» Document text

· · · · · · ·

Evans on Hammond (evol j), Wednesday, 30 October 2019 15:11 (five years ago) link

i think i get the rebuttal to ‘why can’t gawker writers start their own site’ (at least, i trust it’s more complex than i naively imagine) but i do think some sort of writer-owned site with maybe an alt-funding model is conceivable in the medium term and could compete with the deep-pocketed VC funded model. especially as more and more online pubs get drained. also what’s ‘Hmm daily’?

flopson, Wednesday, 30 October 2019 15:22 (five years ago) link

I'm not sure it was "hyper-online edgelord" so much as "I wrote a bunch of dumb sexist stuff on the internet"

· · · · · · ·

» Data section
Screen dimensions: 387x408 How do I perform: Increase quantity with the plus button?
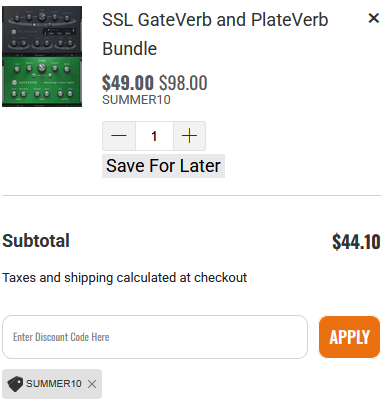tap(189, 136)
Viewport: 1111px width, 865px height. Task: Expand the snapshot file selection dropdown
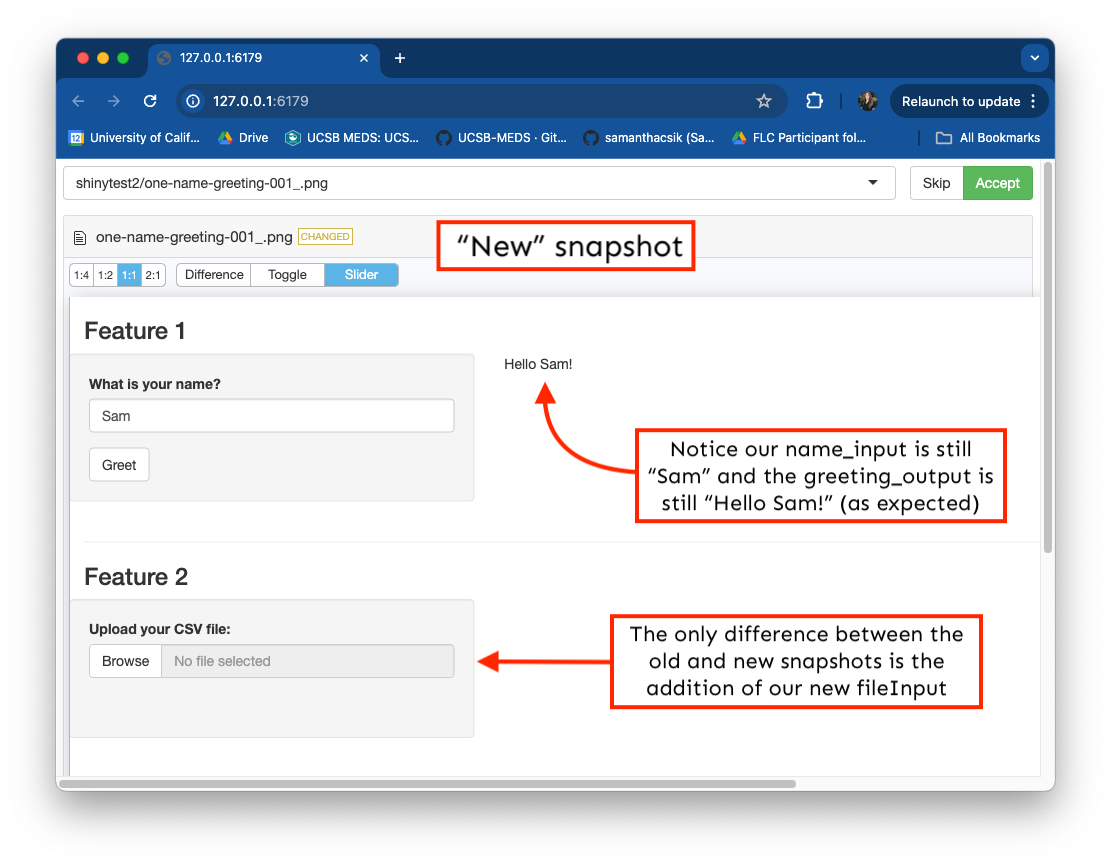tap(873, 183)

· · · · · · ·

» To be done
• a. List every phrase in the forum thread excerpt that is enclosed in quotation marks, single or double.
• b. Quote word for word the passage of the forum thread excerpt starting at "Evans on Hammond" and ending at "what’s ‘Hmm daily’?".

» Per-task answers
• a.
- why can’t gawker writers start their own site
- Hmm daily
- hyper-online edgelord
- I wrote a bunch of dumb sexist stuff on the internet

• b.
Evans on Hammond (evol j), Wednesday, 30 October 2019 15:11 (five years ago) link

i think i get the rebuttal to ‘why can’t gawker writers start their own site’ (at least, i trust it’s more complex than i naively imagine) but i do think some sort of writer-owned site with maybe an alt-funding model is conceivable in the medium term and could compete with the deep-pocketed VC funded model. especially as more and more online pubs get drained. also what’s ‘Hmm daily’?